Provided passage >>
COURT OF APPEAL FOR ONTARIO
DATE: 20000731
DOCKET: C34258
RE: HER MAJESTY THE QUEEN (Respondent) – and – C. M.
(Appellant)
BEFORE: ROSENBERG, MacPHERSON and SHARPE JJ.A.
COUNSEL: Paul Calarco, for the appellant
Thomas Galligan, for the respondent
HEARD: July 27, 2000
On appeal from the conviction imposed by The Honourable Mr.
Justice Maloney, sitting with a jury, dated February 15, 2000,
and from the sentence imposed by The Honourable Mr. Justice
Maloney dated February 15, 2000
E N D O R S E M E N T
[1] At the conclusion of argument in this appeal, we indicated
that, for reasons to follow, the appeal from conviction was
dismissed but the appeal from sentence was allowed and the
sentence reduced to time served.
THE CONVICTION APPEAL
The non-existent letter
[2] Approximately five years elapsed between the time of the
alleged offence and the trial. In reviewing the position of the
defence, the trial judge pointed out to the jury that it was a
position of the defence that, while the complainant may be honest
and credible, the issue was whether her evidence was reliable and
that “she may well believe after five years that this happened”.

Word and element location data:
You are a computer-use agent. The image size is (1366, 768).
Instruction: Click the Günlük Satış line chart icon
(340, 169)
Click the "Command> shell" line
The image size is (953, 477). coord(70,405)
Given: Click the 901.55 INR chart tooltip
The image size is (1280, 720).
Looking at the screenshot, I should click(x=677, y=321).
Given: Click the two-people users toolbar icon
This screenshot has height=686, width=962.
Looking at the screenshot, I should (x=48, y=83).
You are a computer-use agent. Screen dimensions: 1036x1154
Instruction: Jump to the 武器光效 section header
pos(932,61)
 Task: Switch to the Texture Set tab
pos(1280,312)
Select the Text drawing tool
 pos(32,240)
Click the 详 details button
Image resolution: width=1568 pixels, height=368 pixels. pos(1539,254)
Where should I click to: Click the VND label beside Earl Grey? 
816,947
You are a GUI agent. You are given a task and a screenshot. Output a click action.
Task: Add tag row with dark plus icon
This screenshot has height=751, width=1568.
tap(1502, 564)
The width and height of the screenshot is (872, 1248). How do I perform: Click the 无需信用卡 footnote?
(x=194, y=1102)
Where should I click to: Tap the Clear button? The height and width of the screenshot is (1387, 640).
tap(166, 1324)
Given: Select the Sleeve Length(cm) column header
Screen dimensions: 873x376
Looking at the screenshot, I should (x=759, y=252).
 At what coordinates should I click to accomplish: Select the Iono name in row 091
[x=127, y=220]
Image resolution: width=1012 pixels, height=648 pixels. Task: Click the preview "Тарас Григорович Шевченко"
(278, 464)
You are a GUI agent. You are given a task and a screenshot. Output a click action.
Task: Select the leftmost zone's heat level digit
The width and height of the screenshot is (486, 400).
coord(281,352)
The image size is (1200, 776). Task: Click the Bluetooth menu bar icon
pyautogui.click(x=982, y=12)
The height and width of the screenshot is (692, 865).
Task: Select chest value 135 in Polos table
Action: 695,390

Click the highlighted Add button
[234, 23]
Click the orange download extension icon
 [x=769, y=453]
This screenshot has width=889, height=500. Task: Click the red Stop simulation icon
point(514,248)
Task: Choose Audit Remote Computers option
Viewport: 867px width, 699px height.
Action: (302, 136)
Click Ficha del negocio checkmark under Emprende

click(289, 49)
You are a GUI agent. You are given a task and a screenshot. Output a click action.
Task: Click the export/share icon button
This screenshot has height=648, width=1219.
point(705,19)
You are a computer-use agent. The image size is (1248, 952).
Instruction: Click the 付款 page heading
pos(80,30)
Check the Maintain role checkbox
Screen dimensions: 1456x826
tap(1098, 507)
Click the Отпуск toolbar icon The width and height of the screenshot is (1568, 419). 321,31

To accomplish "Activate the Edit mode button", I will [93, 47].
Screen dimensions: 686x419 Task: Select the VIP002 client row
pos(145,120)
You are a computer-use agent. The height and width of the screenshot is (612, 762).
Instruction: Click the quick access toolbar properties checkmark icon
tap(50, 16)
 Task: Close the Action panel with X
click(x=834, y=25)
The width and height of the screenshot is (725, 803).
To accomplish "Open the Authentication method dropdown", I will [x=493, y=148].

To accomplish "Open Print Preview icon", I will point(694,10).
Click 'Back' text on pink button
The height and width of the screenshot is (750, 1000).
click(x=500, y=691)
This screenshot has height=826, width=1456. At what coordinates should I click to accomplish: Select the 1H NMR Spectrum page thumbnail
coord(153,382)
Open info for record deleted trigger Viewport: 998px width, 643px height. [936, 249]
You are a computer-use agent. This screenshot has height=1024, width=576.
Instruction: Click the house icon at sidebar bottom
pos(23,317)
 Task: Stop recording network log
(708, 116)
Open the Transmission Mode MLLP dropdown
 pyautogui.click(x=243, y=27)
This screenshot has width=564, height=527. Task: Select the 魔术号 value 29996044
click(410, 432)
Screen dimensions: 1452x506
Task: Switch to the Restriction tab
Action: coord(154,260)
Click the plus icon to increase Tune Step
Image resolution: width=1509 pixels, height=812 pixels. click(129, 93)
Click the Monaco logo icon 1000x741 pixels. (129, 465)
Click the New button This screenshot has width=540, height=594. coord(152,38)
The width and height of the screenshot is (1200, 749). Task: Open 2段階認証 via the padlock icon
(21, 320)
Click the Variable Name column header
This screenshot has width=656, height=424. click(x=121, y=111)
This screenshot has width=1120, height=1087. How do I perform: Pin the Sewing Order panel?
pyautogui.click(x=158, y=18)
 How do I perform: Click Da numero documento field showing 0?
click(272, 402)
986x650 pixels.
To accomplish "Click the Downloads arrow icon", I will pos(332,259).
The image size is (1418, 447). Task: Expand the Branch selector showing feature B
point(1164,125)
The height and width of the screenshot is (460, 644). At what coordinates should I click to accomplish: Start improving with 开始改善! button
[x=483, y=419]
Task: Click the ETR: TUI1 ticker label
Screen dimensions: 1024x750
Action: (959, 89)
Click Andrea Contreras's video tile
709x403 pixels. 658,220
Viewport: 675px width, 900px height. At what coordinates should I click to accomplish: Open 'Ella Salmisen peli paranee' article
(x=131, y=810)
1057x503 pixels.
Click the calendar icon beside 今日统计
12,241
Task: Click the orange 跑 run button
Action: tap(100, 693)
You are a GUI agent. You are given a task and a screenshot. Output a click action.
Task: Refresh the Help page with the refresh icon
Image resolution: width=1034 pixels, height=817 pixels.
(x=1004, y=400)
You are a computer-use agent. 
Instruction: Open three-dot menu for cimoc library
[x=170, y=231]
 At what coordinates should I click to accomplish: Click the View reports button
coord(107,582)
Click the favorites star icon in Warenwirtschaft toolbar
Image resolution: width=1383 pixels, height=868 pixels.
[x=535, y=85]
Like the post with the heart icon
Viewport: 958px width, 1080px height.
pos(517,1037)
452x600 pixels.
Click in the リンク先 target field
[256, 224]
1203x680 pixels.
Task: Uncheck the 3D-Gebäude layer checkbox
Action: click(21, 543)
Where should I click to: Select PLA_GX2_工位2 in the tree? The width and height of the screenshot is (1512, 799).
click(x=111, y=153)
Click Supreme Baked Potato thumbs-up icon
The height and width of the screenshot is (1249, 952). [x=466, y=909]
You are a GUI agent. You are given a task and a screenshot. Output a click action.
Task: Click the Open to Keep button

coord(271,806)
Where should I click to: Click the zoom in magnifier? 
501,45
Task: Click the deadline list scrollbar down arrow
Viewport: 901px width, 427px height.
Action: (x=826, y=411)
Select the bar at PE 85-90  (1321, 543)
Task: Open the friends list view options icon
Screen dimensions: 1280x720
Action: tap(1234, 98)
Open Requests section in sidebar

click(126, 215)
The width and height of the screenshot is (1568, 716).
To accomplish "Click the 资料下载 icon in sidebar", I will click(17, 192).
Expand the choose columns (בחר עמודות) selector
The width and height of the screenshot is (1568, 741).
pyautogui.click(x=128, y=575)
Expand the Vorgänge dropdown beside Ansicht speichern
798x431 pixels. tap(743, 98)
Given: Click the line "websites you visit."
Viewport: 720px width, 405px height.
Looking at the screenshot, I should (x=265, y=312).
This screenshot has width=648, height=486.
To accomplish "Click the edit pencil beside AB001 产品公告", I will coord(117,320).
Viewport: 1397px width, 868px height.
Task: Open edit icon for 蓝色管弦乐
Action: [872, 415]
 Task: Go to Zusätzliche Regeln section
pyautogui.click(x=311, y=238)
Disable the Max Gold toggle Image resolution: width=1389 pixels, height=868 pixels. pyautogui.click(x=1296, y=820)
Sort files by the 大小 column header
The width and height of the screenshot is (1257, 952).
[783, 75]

Work instructions >>
a - Which judges does the court endorsement name on the line beginning "BEFORE:"?
b - Copy out the part of the records that runs from the very first line through the line containing "The image size is (953, 477). coord(70,405)".

Task-by-task results >>
a - ROSENBERG, MacPHERSON and SHARPE JJ.A.

b -
You are a computer-use agent. The image size is (1366, 768).
Instruction: Click the Günlük Satış line chart icon
(340, 169)
Click the "Command> shell" line
The image size is (953, 477). coord(70,405)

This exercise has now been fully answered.